F- As surpresas no momento da produção, principalmente no primeiro mês, eram constantes. Chegamos a colocar uma Go Pro (câmera) dentro do carro para filmarmos as nossas conversas após o dia de filmagem. Não utilizei esse material, pois seria outro filme… Dentre as surpresas posso destacar o dia em que presenciamos o surto de Leonor, uma das personagens abordadas. Esse momento foi revelador e, de certa forma, influenciou na direção do filme. Até então ela assumia uma postura discreta e reservada. Ela nos concedia entrevistas, mas sempre fugia das questões muito pessoais. Nas entrevistas, ela falava genericamente sobre a vida, sobre questões abstratas. A equipe se questionava sobre a real loucura dela. Por isso mesmo, acreditava que ela poderia ser uma personagem interessante no filme, pois se enquadrava como louca, estava frequentando a Criamundo, mas fugia dos estereótipos do que consideramos louco.

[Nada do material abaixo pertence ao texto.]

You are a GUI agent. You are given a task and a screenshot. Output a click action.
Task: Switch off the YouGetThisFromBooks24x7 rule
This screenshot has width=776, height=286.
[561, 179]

Um determinado dia, vi Leonor em surto. Acho que foi uma realidade que veio à tona. Nos dias anteriores, acho que esse surto se anunciava, mas como não tínhamos experiência e conhecimento para identificar, achamos que ela estava mais aberta, alegre, mas não esperávamos o que iria acontecer. O que nos restava da nossa visão romantizada da loucura foi embora. A realidade passou a ser mais dura do que imaginávamos. Nesse mesmo dia ela nos revelou tudo que tentava esconder durante meses e despe-se completamente para as câmeras revelando, neste momento, tudo aquilo que parecia um tabu. Perdemos a ingenuidade.

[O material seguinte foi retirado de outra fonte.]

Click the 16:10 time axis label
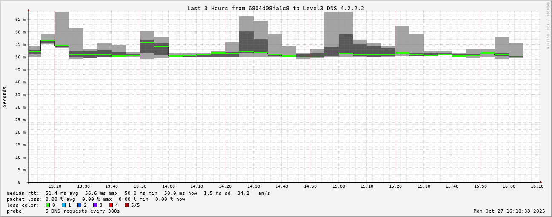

V- Qual a mensagem maior que você pretende com o filme “ A loucura entre nós”?
F – Acredito que o documentário contribui para a desestigmatização da loucura. Buscamos ter acesso à subjetividade dos nossos entrevistados, através da palavra, do contar as suas historias. Procuramos acessar o universo daquelas pessoas que seriam entrevistadas. Esse foi o meu primeiro longa, quatro anos se passaram do momento em que eu decidi filmar até o filme pronto. Acompanhei e estive envolvida em todos os momentos. Desde da elaboração do projeto, captação de recursos até a distribuição. Aprendi muita coisa com esse filme, com as pessoas que tive oportunidade de trabalhar. Mas o mais agregador foi esse processo de auto descoberta imposto ao fazer um filme sobre essa temática. Posso dizer que a confecção desse filme e os encontros que tive através dele foi um divisor de águas na minha vida. Foi um processo desafiador e perturbador.

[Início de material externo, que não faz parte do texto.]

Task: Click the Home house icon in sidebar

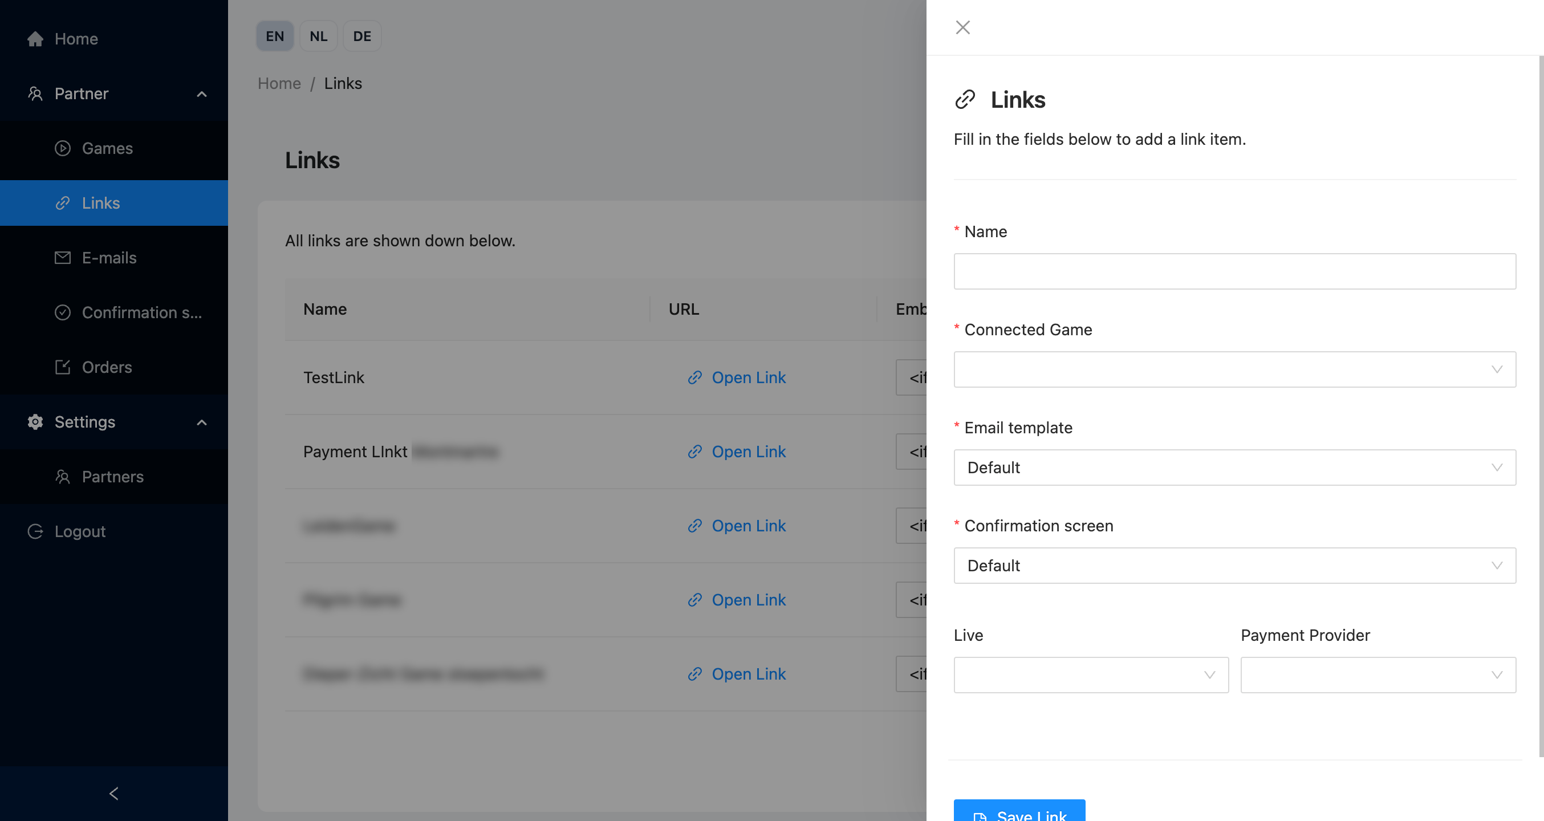Action: tap(35, 39)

No inicio eu havia uma visão ingênua sobre a loucura que foi se transformando durante o processo. Entrar em um hospital, conhecer aquele mundo, conhecer aquelas pessoas, tanto os pacientes como os funcionários, é um eterno questionamento. Você é obrigada a se colocar em questão a todo o tempo. Sempre me perguntava: Por que tal pessoa me interessa? O que ela tem que me faz despertar curiosidade por ela? Por que a entrevista com fulano me incomodou? Essas são apenas algumas. Era uma enxurrada de perguntas e questões que vinham à tona que me faziam rever os meus próprios fantasmas e questões, conceitos… Acho que os outros integrantes da equipe passaram por processos similares.
V – Alguma experiência pessoal em relação ao tema do filme?
F – Eu nunca havia entrado em um hospital psiquiátrico anteriormente. O contato que havia tido com o universo do filme, ou seja, a loucura, vinha dos meus próprios questionamentos sobre a minha sanidade e observação de pessoas ao meu redor.